→ **Brano da leggere**:

Ha detto bene il vicepremier cinese in un'intervista al Financial Times: quello 
che ci aspetta è un nuovo Medio Evo finanziario e sociale.
Con quali caratteristiche politiche, e antropologico-politiche?Tu 
non parli mai solo di economia...
Alcuni processi sono ormai 
evidenti. Il primo è la precarizzazione della Costituzione. Il secondo - l'hai 
scritto pure tu a proposito del ''passaggio Monti'' - è l'azzeramento 
dell'autonomia del politico sotto lo stato d'eccezione. Il terzo è il passaggio 
dal Welfare State al Debtfare State: uno Stato in cui il sociale si rappresenta, 
e viene rappresentato, nella forma del debito, e si disciplina, e viene 
disciplinato, nel segno del debito. Anzi, del debito e della colpa, secondo il 
doppio significato della parola tedesca schuld: tema nietzschiano, che oggi 
torna al centro del bel libro di Maurizio Lazzarato, La fabrique de l'homme 
endetté. Il debito come dispositivo antropologico di autodisciplinamento 
dell'uomo neo-liberale.
E' chiarissimo da quello che sta accadendo in Italia, dove in un 
attimo siamo passati dall'etica del godimento del ventennio berlusconiano 
all'etica penitenziale del governo Monti. Ma quanto pensi che possa reggere, 
questo dispositivo? Il soggetto neo-liberale descritto da Foucault, 
l'imprenditore di se stesso che si nutriva di consumo indebitandosi, ora può 
nutrirsi del senso di colpa per i debiti contratti? Si tratta 
di uno sviluppo o di una crisi dell'etica neo-liberale?

→ **Compito da svolgere**: Continua il brano sull'intervista dedicata al debito e all'etica neoliberale, riprendendo subito dopo l'ultima frase riportata.

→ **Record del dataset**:
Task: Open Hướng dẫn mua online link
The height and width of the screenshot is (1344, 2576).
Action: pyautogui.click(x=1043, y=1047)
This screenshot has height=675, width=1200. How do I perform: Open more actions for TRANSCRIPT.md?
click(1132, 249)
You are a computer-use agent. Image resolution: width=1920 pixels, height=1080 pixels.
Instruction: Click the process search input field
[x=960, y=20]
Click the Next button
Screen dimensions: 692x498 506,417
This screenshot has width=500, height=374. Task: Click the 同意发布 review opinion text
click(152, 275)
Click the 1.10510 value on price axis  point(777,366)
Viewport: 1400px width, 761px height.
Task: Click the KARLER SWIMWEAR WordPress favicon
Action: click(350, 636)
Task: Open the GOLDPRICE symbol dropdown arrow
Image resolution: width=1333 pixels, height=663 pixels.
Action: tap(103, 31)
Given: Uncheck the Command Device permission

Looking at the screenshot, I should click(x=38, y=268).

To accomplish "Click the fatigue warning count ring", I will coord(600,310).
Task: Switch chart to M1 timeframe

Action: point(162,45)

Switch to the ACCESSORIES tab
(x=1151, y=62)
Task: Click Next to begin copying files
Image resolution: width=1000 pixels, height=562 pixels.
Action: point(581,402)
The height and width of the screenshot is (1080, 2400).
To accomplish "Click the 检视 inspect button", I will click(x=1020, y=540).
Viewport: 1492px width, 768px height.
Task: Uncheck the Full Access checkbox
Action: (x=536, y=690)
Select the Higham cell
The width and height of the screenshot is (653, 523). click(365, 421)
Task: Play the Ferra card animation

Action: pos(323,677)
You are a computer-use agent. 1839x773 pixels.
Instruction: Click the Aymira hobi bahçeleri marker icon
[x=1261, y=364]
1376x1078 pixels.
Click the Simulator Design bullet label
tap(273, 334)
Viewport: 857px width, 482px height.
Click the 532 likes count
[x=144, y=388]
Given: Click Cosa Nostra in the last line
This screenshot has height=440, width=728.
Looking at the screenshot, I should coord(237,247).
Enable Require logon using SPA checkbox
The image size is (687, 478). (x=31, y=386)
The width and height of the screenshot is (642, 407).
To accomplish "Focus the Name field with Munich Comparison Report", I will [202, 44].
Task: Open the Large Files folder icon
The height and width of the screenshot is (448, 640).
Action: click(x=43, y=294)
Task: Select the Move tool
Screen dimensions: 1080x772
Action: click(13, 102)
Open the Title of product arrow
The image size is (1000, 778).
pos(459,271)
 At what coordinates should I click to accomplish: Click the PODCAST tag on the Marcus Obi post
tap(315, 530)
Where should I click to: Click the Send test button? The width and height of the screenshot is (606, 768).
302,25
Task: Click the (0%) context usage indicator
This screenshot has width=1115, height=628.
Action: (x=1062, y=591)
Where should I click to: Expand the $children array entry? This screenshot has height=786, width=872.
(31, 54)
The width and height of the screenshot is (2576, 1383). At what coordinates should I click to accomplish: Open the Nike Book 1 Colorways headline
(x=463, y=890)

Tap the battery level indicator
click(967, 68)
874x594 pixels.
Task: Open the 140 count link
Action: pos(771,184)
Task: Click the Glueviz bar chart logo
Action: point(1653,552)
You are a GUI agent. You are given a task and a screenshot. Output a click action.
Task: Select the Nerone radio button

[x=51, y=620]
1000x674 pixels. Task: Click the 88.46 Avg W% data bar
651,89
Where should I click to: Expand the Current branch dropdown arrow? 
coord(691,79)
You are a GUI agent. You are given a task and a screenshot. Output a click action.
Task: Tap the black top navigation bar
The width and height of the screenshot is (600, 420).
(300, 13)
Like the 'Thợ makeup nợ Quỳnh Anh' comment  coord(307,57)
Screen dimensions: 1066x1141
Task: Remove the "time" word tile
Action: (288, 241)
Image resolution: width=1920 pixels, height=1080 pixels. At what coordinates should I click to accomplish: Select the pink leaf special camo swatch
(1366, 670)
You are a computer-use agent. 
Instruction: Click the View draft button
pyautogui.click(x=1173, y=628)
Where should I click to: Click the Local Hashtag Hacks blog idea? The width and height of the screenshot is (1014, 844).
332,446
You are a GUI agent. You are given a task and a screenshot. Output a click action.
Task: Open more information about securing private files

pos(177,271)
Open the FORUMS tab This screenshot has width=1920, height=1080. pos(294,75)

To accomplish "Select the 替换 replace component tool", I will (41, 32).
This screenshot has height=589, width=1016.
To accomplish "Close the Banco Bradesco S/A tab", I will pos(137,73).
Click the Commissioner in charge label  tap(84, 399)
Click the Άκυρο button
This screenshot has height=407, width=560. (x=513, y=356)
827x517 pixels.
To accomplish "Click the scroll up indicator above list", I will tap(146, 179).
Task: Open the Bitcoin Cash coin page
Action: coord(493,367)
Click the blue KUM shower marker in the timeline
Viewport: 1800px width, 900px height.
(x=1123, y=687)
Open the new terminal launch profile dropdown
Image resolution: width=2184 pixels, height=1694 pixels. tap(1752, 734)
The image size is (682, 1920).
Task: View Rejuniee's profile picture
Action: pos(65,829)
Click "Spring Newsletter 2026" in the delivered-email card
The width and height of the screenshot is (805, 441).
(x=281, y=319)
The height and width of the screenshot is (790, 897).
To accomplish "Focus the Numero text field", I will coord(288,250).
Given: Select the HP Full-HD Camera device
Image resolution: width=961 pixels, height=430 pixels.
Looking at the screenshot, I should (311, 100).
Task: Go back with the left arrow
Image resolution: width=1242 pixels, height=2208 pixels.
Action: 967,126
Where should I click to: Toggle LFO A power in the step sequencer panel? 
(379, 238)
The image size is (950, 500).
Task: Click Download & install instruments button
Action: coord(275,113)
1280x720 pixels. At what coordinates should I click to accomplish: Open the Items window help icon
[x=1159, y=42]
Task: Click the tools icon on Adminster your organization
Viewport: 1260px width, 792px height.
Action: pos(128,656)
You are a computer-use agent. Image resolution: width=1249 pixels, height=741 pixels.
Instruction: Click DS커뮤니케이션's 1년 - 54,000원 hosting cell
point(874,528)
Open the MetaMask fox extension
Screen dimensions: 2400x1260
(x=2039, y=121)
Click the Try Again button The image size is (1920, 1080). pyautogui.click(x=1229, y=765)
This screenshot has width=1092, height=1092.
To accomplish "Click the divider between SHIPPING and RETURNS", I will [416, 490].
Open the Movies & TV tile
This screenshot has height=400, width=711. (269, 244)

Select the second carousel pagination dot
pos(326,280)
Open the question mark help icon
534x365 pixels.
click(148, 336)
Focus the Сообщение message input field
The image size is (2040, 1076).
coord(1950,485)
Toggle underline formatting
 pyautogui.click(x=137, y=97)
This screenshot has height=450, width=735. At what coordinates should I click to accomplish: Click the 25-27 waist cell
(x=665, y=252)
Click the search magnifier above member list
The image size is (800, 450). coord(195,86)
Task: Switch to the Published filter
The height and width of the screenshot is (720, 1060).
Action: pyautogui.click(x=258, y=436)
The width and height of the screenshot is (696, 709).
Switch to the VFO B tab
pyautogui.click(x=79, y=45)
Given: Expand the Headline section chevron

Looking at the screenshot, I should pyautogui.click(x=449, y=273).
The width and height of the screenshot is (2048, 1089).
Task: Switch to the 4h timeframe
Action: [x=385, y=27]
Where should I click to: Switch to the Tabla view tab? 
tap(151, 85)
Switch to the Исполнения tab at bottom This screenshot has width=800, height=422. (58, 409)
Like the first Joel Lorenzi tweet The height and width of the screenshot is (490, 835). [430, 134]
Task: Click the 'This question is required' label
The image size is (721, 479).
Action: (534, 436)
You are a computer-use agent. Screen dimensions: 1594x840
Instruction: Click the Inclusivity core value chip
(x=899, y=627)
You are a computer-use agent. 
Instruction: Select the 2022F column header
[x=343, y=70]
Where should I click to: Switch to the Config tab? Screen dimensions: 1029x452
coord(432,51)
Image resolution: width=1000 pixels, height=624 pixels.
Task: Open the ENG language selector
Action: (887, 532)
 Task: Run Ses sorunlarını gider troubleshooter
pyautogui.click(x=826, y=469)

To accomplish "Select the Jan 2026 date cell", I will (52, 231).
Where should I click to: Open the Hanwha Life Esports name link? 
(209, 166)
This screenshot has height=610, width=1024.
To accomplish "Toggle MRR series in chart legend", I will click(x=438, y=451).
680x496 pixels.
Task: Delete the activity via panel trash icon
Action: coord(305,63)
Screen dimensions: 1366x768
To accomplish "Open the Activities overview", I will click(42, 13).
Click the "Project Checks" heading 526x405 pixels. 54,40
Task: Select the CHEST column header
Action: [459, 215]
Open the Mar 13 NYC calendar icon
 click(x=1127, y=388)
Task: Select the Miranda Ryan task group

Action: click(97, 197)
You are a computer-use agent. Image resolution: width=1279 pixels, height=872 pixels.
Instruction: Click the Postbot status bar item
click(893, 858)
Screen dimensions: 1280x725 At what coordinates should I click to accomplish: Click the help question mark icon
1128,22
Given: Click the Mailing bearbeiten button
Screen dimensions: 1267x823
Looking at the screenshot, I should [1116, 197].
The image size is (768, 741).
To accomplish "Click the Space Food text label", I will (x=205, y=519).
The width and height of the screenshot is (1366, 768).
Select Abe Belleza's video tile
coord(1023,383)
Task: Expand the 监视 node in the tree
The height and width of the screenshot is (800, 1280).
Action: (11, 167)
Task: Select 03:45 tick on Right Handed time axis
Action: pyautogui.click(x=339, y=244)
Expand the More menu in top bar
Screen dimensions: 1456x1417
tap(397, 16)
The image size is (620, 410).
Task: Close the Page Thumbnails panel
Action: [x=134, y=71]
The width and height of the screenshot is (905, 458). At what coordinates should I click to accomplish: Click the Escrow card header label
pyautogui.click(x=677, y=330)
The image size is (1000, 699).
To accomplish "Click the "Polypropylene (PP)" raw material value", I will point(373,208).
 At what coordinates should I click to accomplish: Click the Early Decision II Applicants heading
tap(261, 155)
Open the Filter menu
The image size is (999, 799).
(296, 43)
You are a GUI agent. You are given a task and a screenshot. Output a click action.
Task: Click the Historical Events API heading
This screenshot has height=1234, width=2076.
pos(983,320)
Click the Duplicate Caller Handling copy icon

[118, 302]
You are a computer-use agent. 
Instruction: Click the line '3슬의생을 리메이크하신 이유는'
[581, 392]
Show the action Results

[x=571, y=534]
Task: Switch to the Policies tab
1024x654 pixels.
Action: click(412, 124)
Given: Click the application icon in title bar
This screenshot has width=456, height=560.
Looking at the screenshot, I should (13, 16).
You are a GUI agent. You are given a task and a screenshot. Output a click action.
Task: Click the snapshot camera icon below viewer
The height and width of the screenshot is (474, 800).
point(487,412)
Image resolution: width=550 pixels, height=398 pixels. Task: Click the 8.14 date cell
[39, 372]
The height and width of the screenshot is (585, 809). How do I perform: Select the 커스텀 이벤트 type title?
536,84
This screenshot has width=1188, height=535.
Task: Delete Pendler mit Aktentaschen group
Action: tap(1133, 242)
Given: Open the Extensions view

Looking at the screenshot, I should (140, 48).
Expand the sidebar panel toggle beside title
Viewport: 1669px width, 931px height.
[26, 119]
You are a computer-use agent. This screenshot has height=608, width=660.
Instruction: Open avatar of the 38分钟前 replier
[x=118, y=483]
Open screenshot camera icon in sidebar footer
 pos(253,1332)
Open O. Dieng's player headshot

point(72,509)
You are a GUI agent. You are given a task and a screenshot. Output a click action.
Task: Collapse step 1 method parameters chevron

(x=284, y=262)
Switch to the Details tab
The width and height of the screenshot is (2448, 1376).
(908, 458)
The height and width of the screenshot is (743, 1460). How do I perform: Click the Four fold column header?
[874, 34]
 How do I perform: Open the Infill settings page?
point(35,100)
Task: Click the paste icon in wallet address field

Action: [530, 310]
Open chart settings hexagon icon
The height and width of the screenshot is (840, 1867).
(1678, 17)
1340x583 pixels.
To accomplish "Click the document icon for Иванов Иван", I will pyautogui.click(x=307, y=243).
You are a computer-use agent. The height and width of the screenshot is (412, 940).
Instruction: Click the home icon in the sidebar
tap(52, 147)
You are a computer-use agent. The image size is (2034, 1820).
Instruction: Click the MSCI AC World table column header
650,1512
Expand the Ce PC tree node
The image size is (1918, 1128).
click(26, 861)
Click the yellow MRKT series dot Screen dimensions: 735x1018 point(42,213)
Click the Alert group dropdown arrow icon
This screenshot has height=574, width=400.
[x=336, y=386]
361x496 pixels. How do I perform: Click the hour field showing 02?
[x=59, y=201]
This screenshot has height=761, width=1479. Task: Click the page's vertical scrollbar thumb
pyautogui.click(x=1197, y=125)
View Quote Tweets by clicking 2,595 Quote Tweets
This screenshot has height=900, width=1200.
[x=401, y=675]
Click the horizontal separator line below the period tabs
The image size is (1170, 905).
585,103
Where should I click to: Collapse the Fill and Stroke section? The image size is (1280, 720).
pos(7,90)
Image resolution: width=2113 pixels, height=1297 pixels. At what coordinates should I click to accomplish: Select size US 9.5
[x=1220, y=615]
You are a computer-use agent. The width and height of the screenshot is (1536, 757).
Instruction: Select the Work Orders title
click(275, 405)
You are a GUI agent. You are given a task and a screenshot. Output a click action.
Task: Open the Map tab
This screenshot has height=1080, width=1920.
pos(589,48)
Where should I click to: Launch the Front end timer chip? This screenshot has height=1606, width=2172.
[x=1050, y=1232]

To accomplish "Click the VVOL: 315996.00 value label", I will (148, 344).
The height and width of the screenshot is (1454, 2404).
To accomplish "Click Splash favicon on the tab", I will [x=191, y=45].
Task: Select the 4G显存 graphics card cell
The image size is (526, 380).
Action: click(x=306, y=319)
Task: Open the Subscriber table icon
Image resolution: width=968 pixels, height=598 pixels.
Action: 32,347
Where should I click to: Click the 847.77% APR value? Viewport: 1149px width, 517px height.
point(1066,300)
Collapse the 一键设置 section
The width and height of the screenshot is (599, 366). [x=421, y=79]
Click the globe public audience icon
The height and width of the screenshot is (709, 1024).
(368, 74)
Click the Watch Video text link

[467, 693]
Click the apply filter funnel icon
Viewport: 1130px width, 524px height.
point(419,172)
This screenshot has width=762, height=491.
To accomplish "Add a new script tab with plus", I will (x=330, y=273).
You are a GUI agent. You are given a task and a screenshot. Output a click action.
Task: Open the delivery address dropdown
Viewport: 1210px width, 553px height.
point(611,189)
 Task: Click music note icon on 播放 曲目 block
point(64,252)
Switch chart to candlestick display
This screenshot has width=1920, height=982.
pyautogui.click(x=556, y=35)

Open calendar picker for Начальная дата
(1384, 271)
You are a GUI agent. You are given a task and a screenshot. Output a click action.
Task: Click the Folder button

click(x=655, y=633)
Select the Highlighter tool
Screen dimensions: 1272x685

→ **Risposta attesa**:
Per ora, io 
ci vedo un inveramento: il neo-liberalismo si invera nella sua essenza di 
fabbrica dell'uomo indebitato. L'imprenditore di se stesso produce il suo debito 
che ora lo disciplina attraverso un dispositivo di colpevolizzazione. Del resto, 
qui c'è anche un inveramento, o uno svelamento, dell'essenza del denaro: il 
denaro è debito, la finanziarizzazione del capitale ci ha trasformati tutti in 
soggetti debitori, e il valore viene prodotto in negativo, da una macchina 
depressiva.
Però c'è chi si indigna, non ci sta, si ribella. Per fortuna. Che 
pensi degli Indignados e di OWS?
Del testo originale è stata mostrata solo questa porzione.